En un pre­mier temps, l’influence hol­landaise fut ambiguë. Ces gros acheteurs se préoc­cu­paient plus de quan­tité que de qual­ité. Le vin rouge n’était pour eux qu’un pro­duit par­mi d’autres et ils achetaient aus­si beau­coup de vins blancs doux et surtout de “ vins de chauffe ” des­tinés à être trans­for­més en eau-de-vie. Ces “ rouliers des mers ” devaient entretenir sur tous les océans du globe nom­bre d’équipages. Il était plus facile de désaltér­er les matelots en leur ser­vant de l’alcool coupé d’eau qu’en leur ser­vant du vin, encom­brant à trans­porter et qui risquait de tourn­er durant le voyage…

Il en est résulté une forte exten­sion en Aquitaine des plan­ta­tions de vignes pour pro­duire des vins des­tinés à la chaudière, dont la qual­ité n’est pas le point fort. Mais, simul­tané­ment, les Hol­landais fournirent aux pro­prié­taires girondins la tech­nolo­gie et la main‑d’oeuvre qui leur per­me­t­tront d’assécher les marais bor­dant la Gironde. Ils rendirent ain­si pro­gres­sive­ment le Médoc pro­pre à la cul­ture de la vigne et créèrent donc les con­di­tions du sec­ond âge d’or bor­de­lais, avec l’apparition des New French Clarets.

La fin du XVIIe siè­cle a été une péri­ode dif­fi­cile pour les vins de Bor­deaux, soumis à la con­cur­rence des nou­velles bois­sons colo­niales (thé, café, choco­lat), mais aus­si du gin, qui com­mence à faire des rav­ages en Angleterre, et des vins espag­nols et por­tuguais, ces black wines rich­es en couleur et forts en alcool.

La poli­tique française n’arrange rien : pen­dant plusieurs années, le pays vit en état de guerre avec la Hol­lande et l’Angleterre qui font tout pour ruin­er le com­merce français, et notam­ment celui des vins de Bor­deaux. La fin de la guerre n’amène pas de change­ment notable car les Anglais met­tent en place une poli­tique douanière dis­crim­i­na­toire qui grève les vins français de droits deux fois plus élevés que les vins por­tuguais et espagnols.

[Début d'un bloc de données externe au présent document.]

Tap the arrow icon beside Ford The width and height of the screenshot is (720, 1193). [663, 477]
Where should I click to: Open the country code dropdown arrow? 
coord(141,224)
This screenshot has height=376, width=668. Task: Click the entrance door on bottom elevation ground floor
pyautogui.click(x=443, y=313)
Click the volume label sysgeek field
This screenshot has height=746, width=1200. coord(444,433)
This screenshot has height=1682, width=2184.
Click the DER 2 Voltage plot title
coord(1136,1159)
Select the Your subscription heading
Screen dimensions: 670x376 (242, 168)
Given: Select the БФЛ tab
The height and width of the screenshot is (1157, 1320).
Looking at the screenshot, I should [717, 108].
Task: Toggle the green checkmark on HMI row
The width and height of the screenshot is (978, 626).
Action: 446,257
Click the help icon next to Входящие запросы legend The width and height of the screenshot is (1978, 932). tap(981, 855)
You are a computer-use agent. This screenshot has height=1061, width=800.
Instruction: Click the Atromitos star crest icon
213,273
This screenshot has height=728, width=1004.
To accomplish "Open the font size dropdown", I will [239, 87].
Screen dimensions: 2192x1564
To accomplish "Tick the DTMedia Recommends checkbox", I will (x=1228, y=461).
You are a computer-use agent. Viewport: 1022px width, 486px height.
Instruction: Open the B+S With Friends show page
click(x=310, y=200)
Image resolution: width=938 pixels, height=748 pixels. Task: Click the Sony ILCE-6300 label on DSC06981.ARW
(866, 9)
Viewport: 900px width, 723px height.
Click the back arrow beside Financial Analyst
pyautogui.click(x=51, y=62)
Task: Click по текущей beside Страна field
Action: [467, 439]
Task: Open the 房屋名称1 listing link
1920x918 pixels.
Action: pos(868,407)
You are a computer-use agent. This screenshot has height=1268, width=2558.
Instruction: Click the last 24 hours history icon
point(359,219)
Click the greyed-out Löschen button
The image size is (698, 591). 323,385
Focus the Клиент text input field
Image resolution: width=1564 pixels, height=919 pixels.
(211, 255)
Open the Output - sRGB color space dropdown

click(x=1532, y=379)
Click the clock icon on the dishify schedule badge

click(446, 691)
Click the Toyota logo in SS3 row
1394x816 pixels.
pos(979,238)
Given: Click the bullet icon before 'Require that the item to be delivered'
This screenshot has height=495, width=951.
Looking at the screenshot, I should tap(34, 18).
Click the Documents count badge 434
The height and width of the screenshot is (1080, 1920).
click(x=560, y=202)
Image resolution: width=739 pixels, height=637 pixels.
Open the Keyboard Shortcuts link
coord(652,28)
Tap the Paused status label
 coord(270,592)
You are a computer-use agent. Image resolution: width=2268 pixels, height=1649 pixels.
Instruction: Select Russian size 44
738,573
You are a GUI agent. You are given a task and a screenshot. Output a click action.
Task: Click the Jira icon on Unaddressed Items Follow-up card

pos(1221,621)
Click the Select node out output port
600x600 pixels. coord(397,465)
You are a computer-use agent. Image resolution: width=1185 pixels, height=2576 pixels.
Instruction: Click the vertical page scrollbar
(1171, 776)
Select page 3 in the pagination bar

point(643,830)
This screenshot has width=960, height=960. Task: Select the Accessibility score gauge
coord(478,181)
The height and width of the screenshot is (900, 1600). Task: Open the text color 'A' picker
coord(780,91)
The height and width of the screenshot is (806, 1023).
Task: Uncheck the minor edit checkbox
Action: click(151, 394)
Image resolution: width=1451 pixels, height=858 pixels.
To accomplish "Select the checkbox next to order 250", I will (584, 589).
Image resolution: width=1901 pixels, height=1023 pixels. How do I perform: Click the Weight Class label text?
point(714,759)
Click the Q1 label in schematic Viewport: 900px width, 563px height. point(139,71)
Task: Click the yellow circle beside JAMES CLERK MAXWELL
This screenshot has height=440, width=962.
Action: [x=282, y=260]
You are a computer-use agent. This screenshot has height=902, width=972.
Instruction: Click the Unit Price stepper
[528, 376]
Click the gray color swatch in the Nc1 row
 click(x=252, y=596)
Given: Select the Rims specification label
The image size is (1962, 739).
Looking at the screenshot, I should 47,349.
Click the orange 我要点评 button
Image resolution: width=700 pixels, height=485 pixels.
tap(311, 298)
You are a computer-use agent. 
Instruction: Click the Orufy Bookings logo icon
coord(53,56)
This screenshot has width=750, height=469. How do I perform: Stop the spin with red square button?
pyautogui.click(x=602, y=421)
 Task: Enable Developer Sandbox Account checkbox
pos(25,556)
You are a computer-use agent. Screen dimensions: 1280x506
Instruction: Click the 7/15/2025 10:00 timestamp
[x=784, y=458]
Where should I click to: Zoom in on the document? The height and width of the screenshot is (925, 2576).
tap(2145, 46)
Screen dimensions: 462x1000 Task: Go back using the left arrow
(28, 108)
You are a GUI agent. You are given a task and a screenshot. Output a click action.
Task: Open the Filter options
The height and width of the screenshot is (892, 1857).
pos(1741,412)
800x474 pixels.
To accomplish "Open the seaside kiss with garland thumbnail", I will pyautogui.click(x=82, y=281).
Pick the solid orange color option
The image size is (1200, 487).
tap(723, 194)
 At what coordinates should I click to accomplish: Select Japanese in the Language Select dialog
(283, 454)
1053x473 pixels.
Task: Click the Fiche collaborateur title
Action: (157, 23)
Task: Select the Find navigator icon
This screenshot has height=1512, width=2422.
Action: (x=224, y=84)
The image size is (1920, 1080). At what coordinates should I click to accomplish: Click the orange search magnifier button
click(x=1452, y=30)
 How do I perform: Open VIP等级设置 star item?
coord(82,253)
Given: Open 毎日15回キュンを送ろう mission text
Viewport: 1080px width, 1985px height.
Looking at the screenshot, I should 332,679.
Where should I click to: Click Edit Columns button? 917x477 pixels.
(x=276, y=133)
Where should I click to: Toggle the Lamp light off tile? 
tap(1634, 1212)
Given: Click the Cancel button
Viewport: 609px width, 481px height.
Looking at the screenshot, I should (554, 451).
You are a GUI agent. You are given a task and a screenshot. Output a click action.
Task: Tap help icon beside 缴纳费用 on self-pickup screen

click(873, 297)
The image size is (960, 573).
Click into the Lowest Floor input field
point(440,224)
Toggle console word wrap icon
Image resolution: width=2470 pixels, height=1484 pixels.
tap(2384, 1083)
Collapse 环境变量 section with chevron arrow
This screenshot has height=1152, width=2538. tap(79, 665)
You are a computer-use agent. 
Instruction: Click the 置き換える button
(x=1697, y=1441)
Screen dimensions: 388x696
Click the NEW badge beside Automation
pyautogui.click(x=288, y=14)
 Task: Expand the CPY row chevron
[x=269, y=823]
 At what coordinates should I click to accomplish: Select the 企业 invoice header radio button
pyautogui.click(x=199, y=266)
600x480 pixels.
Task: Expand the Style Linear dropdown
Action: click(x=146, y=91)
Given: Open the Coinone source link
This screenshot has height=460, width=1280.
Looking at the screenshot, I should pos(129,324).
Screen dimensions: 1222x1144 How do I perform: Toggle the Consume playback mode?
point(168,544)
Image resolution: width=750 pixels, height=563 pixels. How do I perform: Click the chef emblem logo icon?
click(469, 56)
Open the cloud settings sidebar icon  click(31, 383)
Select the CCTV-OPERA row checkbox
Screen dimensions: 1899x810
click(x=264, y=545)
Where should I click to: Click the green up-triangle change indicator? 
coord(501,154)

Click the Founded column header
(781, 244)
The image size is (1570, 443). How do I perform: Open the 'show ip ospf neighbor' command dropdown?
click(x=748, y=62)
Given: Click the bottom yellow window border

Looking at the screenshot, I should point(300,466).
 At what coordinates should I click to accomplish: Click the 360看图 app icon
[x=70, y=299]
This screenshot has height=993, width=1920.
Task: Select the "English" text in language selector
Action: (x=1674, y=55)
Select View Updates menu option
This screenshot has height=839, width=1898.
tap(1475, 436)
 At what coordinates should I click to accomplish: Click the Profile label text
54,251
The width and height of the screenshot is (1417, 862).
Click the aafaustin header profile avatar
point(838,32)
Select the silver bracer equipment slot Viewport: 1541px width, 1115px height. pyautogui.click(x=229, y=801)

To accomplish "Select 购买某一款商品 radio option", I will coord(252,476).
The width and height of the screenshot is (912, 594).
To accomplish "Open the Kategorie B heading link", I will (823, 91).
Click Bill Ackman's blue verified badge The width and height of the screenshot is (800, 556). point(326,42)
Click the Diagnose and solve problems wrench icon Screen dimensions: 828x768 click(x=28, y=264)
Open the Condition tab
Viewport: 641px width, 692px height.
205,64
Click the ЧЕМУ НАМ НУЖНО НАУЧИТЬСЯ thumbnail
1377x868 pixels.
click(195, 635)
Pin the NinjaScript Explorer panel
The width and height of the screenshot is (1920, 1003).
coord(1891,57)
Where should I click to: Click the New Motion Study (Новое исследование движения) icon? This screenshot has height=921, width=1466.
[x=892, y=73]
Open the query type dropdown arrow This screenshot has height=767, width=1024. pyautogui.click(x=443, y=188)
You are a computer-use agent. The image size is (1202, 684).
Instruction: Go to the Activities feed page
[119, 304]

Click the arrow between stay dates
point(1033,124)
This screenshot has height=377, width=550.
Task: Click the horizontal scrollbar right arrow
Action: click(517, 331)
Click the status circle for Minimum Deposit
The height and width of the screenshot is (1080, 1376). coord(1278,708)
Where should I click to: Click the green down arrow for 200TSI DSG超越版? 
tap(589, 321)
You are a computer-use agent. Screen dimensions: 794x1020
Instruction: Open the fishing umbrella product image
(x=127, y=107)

Face à cette sit­u­a­tion, les vins de Bor­deaux n’ont plus qu’un seul créneau com­mer­cial : le haut de gamme. Il s’agit de pro­pos­er à une clien­tèle for­tunée des grands vins de haute qual­ité. Les efforts con­sen­tis pen­dant tout le XVIIe siè­cle pour amélior­er la cul­ture de la vigne et la vini­fi­ca­tion, la créa­tion de grandes exploita­tions viti­coles dans le Médoc, ce long et patient effort de qual­ité va porter ses fruits : Bor­deaux, qui a “ décou­vert ” le caber­net sauvi­gnon et décou­vri­ra bien­tôt le mer­lot, a au début du XVIIIe les moyens de pro­duire les meilleurs vins du monde.

Son moin­dre génie n’est pas d’avoir su séduire la seule clien­tèle qui ait les moyens d’acheter ses vins : la haute société britannique.